Il problema della casa
La casa rimane il primo, vero e grande problema che non può più ammettere dilazioni per quasi ottocento famiglie che vivono nella sporcizia, nel sudiciume, in vere e proprie stalle, senza l’indispensabile acqua, senza alcuna traccia di fognature. A questo quadro debbono aggiungersi condizioni sanitarie che portano a frequenti malattie, non escluse quelle veneree quale logico risultato della coabitazione e della miseria. Per giustificare questa situazione sul piano sociale, i circoli politici che governano la città – il centrosinistra – hanno messo in circolazione la voce secondo cui “gli attuali abitanti dei sassi non intendono sloggiare perché sentimentalmente legati all’avita terra”. Come dire – in altri termini – che non vogliono staccarsi dalle loro fogne (peccato che esistano solo dei semplici scoli in superficie) e non riescono a concepire un regime di vita in contrasto con gli schemi abitudinari alle cui leggi si ribellano persino gli animali. Se questa affermazione fosse da prendere in considerazione, dovremmo pensare che un certo numero di italiani (perché sono italiani) si è distaccato dalla nostra epoca per riportarsi indietro nel tempo, fino al paleolitico, all’uomo delle caverne con tutta la sua istintiva carica animale.
Perché gli amministratori di Matera non provano a chiedere l’opinione degli interessati? Per esempio a Maria Zuppariello, madre di otto figli, uno dei quali, Lucia, paralitico: “sono stanca di vivere – ci ha detto – voglio morire, non ce la faccio più, voglio una casa decente, qui è impossibile tirare avanti. Si ricordano di noi solo all’avvicinarsi delle elezioni: io li stramaledico”.

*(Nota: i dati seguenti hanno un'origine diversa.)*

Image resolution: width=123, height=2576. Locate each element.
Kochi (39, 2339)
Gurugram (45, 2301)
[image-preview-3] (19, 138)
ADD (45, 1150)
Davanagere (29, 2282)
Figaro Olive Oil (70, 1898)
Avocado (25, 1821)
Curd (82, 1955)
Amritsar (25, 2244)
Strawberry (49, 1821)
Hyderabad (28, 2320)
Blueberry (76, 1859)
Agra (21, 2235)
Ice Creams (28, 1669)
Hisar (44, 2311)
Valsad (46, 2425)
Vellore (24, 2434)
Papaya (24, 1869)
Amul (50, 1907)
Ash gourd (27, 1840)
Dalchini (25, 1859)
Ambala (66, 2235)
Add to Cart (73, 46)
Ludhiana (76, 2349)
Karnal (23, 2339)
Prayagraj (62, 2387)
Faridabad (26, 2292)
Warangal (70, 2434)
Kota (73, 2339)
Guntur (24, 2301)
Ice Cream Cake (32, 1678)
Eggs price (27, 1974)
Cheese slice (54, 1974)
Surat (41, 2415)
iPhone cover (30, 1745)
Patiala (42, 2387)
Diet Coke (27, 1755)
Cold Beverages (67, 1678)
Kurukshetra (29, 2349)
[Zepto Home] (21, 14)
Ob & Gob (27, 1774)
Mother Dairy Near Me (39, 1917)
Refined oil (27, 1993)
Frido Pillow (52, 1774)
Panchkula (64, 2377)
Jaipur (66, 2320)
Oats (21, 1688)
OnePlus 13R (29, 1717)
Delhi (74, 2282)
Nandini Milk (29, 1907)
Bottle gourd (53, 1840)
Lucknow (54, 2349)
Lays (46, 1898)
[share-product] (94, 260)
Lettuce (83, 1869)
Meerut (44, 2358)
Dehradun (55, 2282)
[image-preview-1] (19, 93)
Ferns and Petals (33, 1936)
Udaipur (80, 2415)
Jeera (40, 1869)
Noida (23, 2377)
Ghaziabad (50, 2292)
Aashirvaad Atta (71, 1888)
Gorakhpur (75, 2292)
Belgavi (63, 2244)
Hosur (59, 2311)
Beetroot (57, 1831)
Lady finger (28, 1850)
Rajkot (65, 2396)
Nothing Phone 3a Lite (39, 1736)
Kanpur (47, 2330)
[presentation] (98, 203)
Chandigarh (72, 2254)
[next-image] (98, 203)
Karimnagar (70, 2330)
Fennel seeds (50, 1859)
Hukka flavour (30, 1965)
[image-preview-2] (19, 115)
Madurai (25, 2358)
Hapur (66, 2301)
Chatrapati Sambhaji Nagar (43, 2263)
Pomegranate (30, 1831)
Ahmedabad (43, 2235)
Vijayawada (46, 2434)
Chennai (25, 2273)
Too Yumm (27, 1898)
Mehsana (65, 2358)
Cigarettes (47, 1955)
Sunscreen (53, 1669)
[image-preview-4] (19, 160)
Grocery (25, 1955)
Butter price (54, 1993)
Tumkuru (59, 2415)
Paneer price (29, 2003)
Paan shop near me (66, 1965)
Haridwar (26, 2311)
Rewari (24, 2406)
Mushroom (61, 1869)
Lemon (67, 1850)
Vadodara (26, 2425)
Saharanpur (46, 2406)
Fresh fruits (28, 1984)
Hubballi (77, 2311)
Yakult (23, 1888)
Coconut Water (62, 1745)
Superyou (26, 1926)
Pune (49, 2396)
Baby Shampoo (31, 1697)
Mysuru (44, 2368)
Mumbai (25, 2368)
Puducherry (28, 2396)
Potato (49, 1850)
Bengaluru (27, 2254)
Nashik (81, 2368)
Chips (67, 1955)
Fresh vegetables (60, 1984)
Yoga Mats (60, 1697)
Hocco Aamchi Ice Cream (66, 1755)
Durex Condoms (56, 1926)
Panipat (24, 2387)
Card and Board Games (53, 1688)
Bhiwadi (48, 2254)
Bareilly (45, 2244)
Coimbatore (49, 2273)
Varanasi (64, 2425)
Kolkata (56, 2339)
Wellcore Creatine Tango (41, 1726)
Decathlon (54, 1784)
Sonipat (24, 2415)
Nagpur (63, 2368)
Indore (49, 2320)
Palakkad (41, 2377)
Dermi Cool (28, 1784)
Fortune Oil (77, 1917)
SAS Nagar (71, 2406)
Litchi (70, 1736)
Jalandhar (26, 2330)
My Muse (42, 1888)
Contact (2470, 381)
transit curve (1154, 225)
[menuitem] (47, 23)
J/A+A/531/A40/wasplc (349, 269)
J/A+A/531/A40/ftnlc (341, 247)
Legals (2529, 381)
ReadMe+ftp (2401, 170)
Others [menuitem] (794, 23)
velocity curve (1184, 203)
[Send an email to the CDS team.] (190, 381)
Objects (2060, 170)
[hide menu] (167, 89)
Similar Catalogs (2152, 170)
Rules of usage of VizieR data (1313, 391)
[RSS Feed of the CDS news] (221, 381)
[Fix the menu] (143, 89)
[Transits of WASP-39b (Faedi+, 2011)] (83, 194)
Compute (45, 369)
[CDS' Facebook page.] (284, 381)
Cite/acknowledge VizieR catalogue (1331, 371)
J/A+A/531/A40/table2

Ai “sassi” non si riesce neppure più a parlare di Dio. Si è giunti a limiti difficilmente raggiungibili in cui l’uomo non crede neppure più a se stesso, vinto dal troppo sperare e caduto nella più completa indifferenza per la sua sorte. E forse, questa è la verità quando si dice che 800 nuclei familiari come una mandria di bestiame, non vogliono lasciare il proprio arido pascolo. Neanche la chiesa, l’unica della zona, esiste più.
È stata abbattuta per essere trasformata in un bazar del sesso, dell’amore audace.